Begin at the line below that has "Viewport: 2567px width, 1456px" and stop after the line that has "The image size is (2389, 1540).". Please restate only those lines, word for word.

◆ **Material for this task**:
________
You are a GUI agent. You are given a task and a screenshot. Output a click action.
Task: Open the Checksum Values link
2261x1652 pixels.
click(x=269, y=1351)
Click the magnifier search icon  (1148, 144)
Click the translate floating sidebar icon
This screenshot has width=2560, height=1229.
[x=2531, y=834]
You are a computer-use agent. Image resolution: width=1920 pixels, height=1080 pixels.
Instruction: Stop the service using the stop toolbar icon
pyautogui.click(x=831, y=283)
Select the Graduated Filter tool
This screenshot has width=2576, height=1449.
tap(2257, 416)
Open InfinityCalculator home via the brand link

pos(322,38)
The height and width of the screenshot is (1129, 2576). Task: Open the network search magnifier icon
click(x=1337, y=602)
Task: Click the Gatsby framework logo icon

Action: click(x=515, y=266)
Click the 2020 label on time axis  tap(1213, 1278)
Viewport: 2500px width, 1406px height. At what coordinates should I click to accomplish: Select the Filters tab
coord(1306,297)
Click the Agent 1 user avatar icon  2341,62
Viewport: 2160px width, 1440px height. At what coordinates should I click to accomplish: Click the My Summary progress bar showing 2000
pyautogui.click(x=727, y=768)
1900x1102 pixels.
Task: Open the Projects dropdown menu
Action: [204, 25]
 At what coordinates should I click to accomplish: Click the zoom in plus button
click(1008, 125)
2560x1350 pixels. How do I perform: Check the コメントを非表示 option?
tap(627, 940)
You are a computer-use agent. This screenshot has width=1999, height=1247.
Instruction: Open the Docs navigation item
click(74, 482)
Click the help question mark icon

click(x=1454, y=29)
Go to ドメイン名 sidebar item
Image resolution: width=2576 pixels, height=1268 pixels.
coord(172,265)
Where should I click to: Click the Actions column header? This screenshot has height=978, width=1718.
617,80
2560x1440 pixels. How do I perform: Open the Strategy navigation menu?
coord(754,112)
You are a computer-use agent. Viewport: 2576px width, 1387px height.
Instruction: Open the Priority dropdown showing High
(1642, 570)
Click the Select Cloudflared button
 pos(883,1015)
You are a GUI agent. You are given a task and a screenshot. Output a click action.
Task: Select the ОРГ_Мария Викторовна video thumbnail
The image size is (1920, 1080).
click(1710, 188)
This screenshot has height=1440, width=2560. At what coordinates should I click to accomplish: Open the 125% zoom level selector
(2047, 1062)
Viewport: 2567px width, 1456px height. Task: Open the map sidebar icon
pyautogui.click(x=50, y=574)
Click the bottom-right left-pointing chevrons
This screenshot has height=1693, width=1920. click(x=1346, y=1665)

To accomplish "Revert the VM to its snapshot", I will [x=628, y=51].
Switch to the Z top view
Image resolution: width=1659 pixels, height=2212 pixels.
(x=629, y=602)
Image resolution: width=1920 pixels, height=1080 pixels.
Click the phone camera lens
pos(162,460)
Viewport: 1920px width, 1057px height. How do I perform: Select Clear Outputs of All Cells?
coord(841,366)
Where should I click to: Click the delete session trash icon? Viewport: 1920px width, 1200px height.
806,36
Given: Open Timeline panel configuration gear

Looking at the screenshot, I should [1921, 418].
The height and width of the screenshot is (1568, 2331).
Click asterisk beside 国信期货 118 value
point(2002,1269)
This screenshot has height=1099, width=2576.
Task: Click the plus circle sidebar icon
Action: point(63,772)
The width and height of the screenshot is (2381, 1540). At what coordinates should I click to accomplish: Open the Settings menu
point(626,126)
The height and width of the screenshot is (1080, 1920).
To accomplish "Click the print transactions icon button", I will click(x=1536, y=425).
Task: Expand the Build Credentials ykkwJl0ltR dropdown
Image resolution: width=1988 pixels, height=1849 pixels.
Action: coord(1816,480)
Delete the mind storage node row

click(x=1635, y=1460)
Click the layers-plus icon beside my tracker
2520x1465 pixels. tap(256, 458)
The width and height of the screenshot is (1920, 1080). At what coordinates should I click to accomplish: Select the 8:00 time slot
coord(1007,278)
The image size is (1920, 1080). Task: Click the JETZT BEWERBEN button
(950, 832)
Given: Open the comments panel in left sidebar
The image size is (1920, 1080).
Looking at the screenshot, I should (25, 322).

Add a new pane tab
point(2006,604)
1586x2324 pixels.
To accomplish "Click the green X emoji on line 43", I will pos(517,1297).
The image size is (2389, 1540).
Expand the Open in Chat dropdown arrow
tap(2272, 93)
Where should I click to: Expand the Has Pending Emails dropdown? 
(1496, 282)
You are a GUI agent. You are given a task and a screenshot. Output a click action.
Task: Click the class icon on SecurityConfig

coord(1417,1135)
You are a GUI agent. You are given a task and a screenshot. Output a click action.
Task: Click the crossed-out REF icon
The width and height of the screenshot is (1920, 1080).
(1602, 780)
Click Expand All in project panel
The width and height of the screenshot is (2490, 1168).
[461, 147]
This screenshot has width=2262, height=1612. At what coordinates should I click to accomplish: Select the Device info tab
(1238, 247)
________
◆ **Exercise result**:
Viewport: 2567px width, 1456px height. Task: Open the map sidebar icon
pyautogui.click(x=50, y=574)
Click the bottom-right left-pointing chevrons
This screenshot has height=1693, width=1920. click(x=1346, y=1665)

To accomplish "Revert the VM to its snapshot", I will [x=628, y=51].
Switch to the Z top view
Image resolution: width=1659 pixels, height=2212 pixels.
(x=629, y=602)
Image resolution: width=1920 pixels, height=1080 pixels.
Click the phone camera lens
pos(162,460)
Viewport: 1920px width, 1057px height. How do I perform: Select Clear Outputs of All Cells?
coord(841,366)
Where should I click to: Click the delete session trash icon? Viewport: 1920px width, 1200px height.
806,36
Given: Open Timeline panel configuration gear

Looking at the screenshot, I should [1921, 418].
The height and width of the screenshot is (1568, 2331).
Click asterisk beside 国信期货 118 value
point(2002,1269)
This screenshot has height=1099, width=2576.
Task: Click the plus circle sidebar icon
Action: point(63,772)
The width and height of the screenshot is (2381, 1540). At what coordinates should I click to accomplish: Open the Settings menu
point(626,126)
The height and width of the screenshot is (1080, 1920).
To accomplish "Click the print transactions icon button", I will click(x=1536, y=425).
Task: Expand the Build Credentials ykkwJl0ltR dropdown
Image resolution: width=1988 pixels, height=1849 pixels.
Action: coord(1816,480)
Delete the mind storage node row

click(x=1635, y=1460)
Click the layers-plus icon beside my tracker
2520x1465 pixels. tap(256, 458)
The width and height of the screenshot is (1920, 1080). At what coordinates should I click to accomplish: Select the 8:00 time slot
coord(1007,278)
The image size is (1920, 1080). Task: Click the JETZT BEWERBEN button
(950, 832)
Given: Open the comments panel in left sidebar
The image size is (1920, 1080).
Looking at the screenshot, I should (25, 322).

Add a new pane tab
point(2006,604)
1586x2324 pixels.
To accomplish "Click the green X emoji on line 43", I will pos(517,1297).
The image size is (2389, 1540).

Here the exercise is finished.